A few hours after we published a story on the luxury travel a billionaire provided to Supreme Court Justice Clarence Thomas, the email arrived in my inbox.
A reader had tapped out a single sentence on their iPhone and hit send: We should look, it said, at a relative Thomas had taken in and raised as a son. The reader informed me that Harlan Crow, the same politically connected billionaire who had bankrolled the justice’s travels around the globe, had also paid private school tuition for the relative.
My colleagues and I chased down the tip; a key break came when we found direct evidence of the billionaire’s tuition payments in some bankruptcy filings for one of the private schools in question. As we reported in the resulting story a few weeks later, the billionaire had paid roughly $100,000 for private school tuition, essentially a gift of cash to a sitting Supreme Court justice.
Crow’s office told us that he “has long been passionate about the importance of quality education and giving back to those less fortunate.” Thomas didn’t respond to questions for the story. On Friday, the justice acknowledged for the first time in a new financial disclosure filing that he should have publicly reported two free vacations he received from Crow.
At ProPublica, we often discuss the concept of the “maximum story.” It comes up when we’re deciding whether it’s worth spending a chunk of time reporting on a given topic. In gambler’s terms, it translates to what’s the biggest potential payoff of making this bet? What’s the best story, the one most vital to the public, that we might land?

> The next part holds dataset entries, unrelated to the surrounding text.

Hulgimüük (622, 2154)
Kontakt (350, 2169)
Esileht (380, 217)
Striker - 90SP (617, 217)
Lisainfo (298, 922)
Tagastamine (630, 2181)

It’s a useful idea, but the truth is the maximum story is often one we can’t even imagine. That was the case with the private school tuition tip. My co-workers and I had spent the previous four months piecing together the luxury travel provided to Thomas, but we had not dreamed that a billionaire was also secretly paying basic living expenses for a justice.
And we never would have thought to look if not for the reader who made the decision to write in with that tip. I’ve been a reporter here at ProPublica for more than 12 years covering politics and business, and every major story I’ve worked on has been propelled forward by tips.
I spent years reporting on how Intuit, the maker of TurboTax, has worked against making tax preparation easier and less costly. When I wrote about misleading marketing tactics by Intuit that cost Americans tax filers billions of dollars, I relied on tips from employees at all levels of the company. Sometimes we heard from executives who attended strategy meetings; other times we heard from customer service reps who were unsettled by what they were being asked to do.
After we published, we heard from hundreds of readers who’d experienced deceptive tactics, and we wrote about that, too. In the end, those stories directly led to a legal settlement that delivered $141 million back to consumers.
Many of my sources need to be anonymous, so I’m somewhat limited in what I can tell you about them. In the past, they’ve included company insiders like the Intuit employees or whistleblowers who have seen something that troubled them. But I’m constantly surprised by what I think of as the hydraulics of information: something heard in a restaurant, seen on the street or mentioned by a relative. Those, too, are often important leads for our reporting.